═══ EXCERPTED DATA ═══

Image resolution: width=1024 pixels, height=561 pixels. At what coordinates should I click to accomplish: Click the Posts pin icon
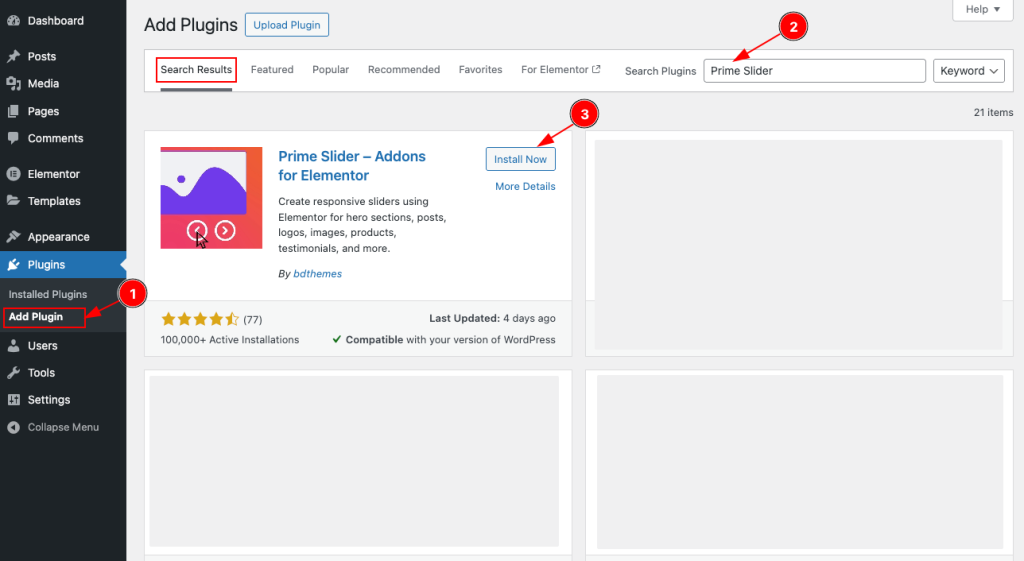pyautogui.click(x=13, y=57)
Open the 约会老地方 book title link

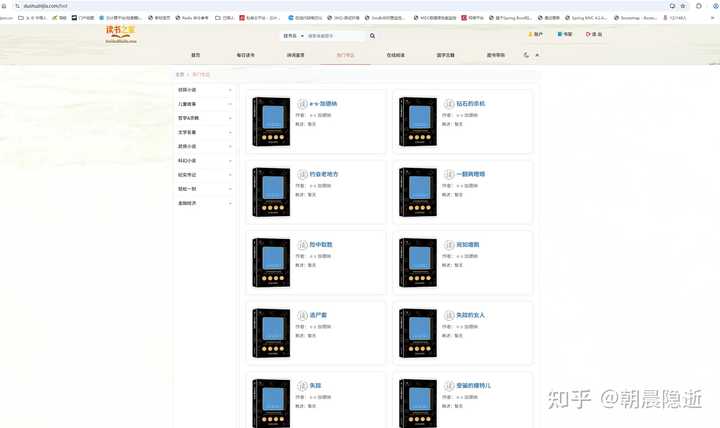tap(324, 175)
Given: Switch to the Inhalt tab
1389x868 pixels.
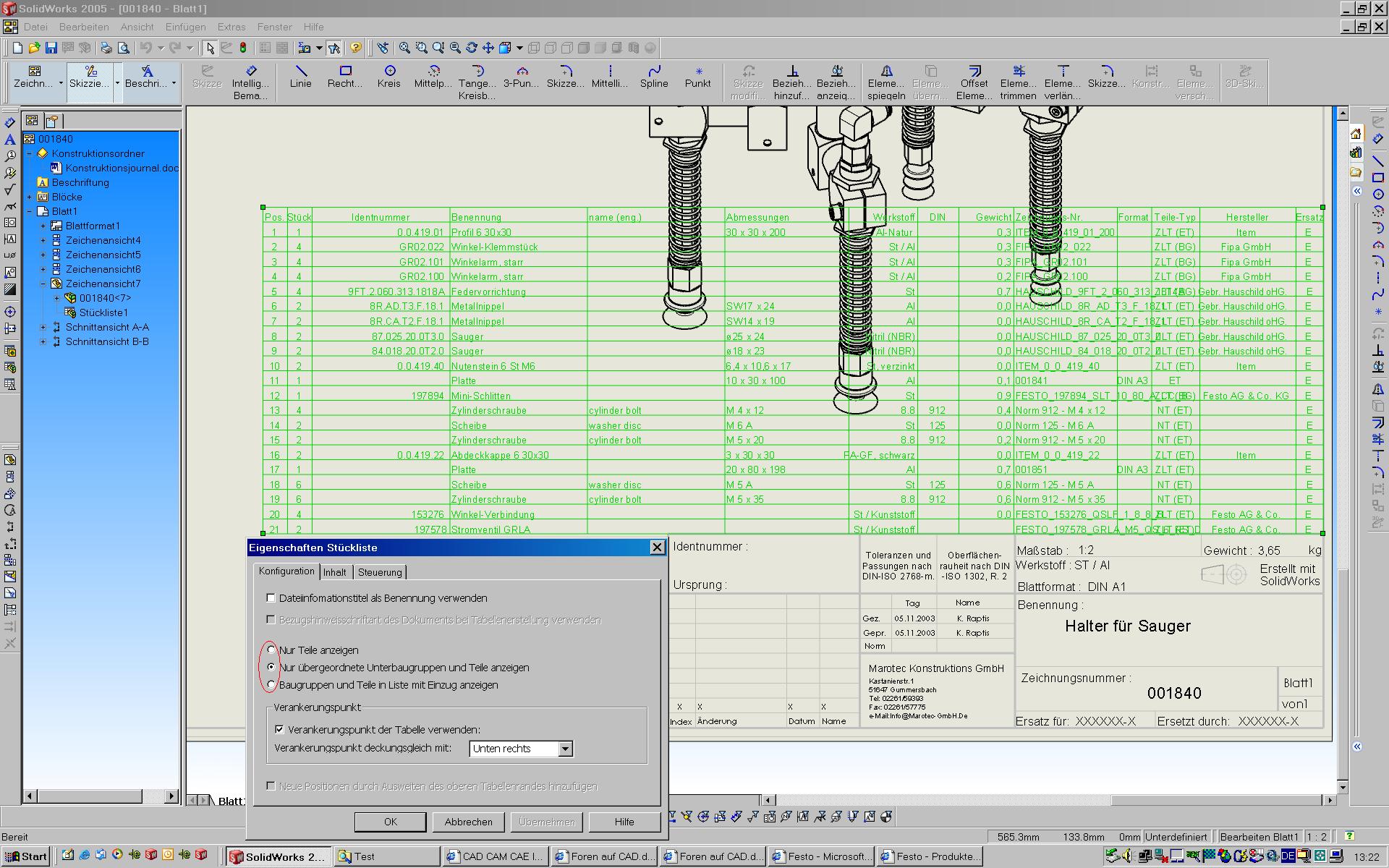Looking at the screenshot, I should [334, 572].
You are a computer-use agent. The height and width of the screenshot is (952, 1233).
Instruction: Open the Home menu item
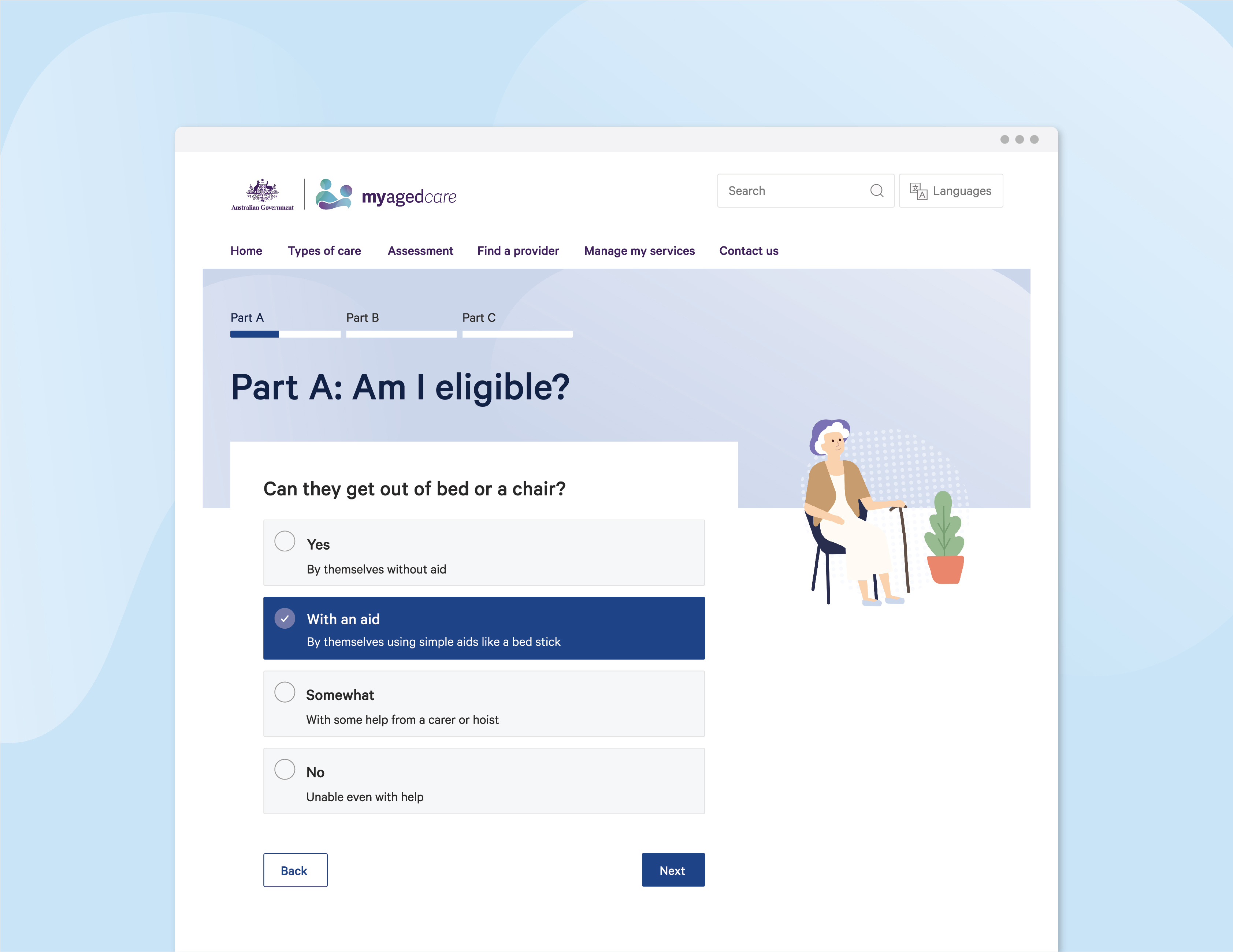point(246,251)
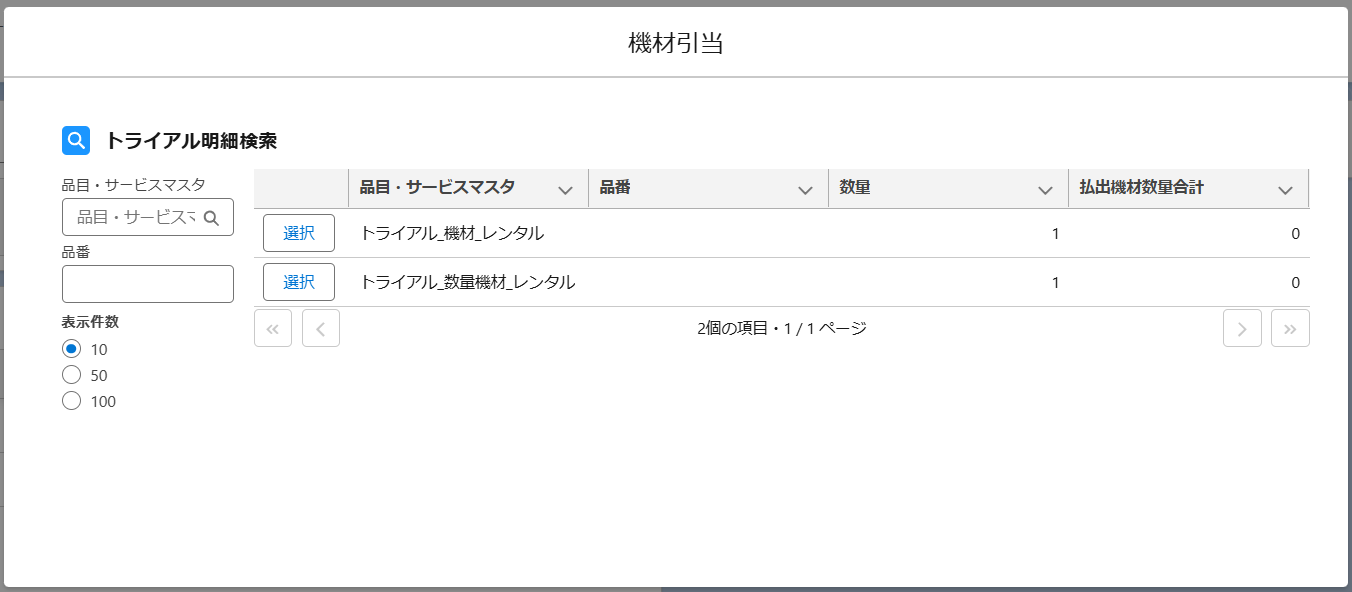1352x592 pixels.
Task: Click into the 品番 text input field
Action: tap(148, 284)
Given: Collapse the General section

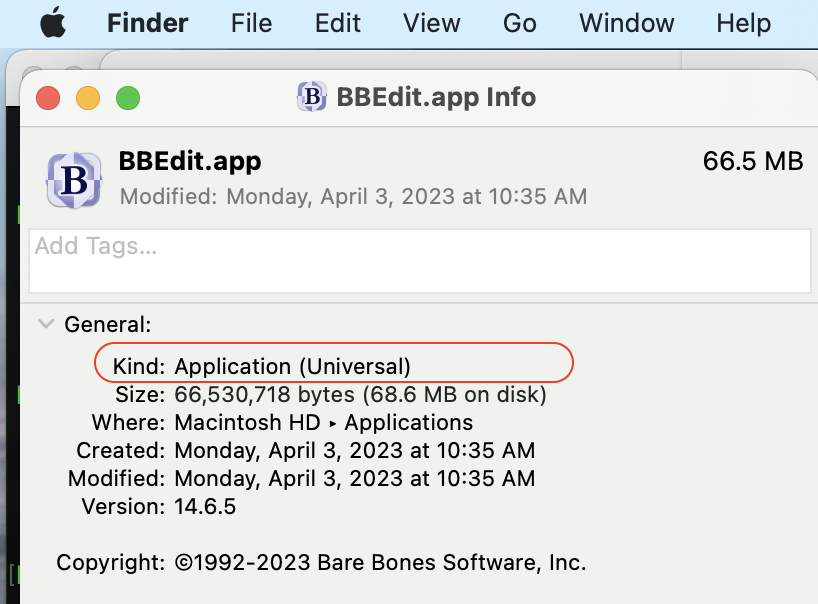Looking at the screenshot, I should click(x=45, y=324).
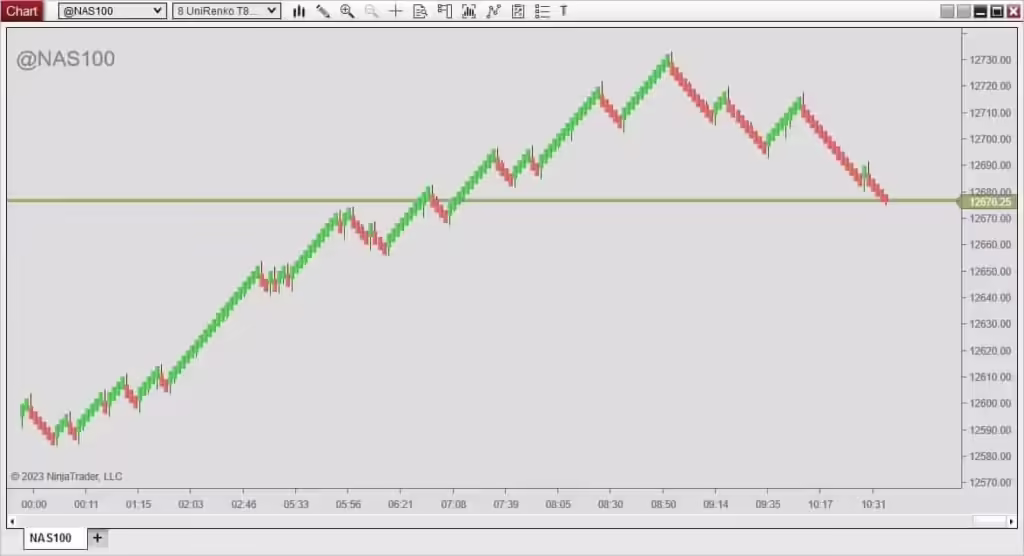Expand the 8 UniRenko interval dropdown
The height and width of the screenshot is (556, 1024).
tap(226, 11)
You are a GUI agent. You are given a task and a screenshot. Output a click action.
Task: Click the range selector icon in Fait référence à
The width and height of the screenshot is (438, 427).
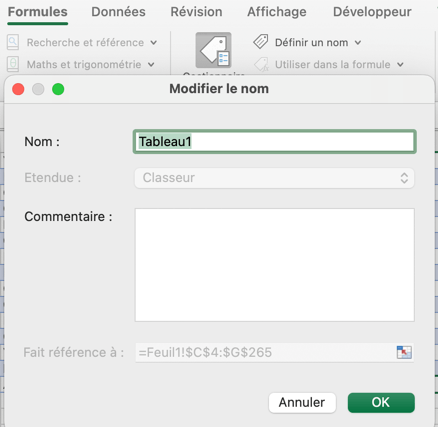coord(404,352)
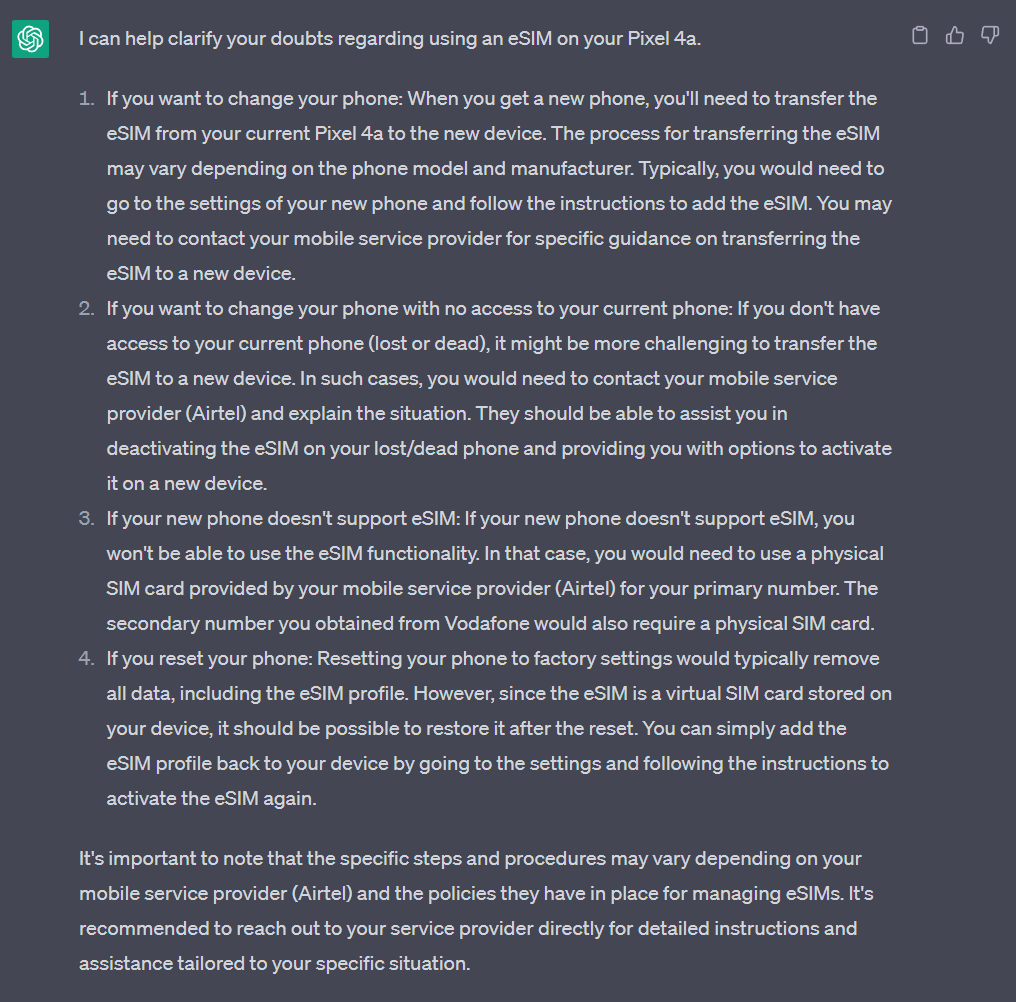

═══

▶ [TASK PROMPT]: Copy out every line of the data above that contains the word "icon".

▶ [EXERCISE RESPONSE]:
Image resolution: width=1024 pixels, height=561 pixels. At what coordinates should I click to accomplish: Click the Posts pin icon
Task: Click the range selector icon in Fait référence à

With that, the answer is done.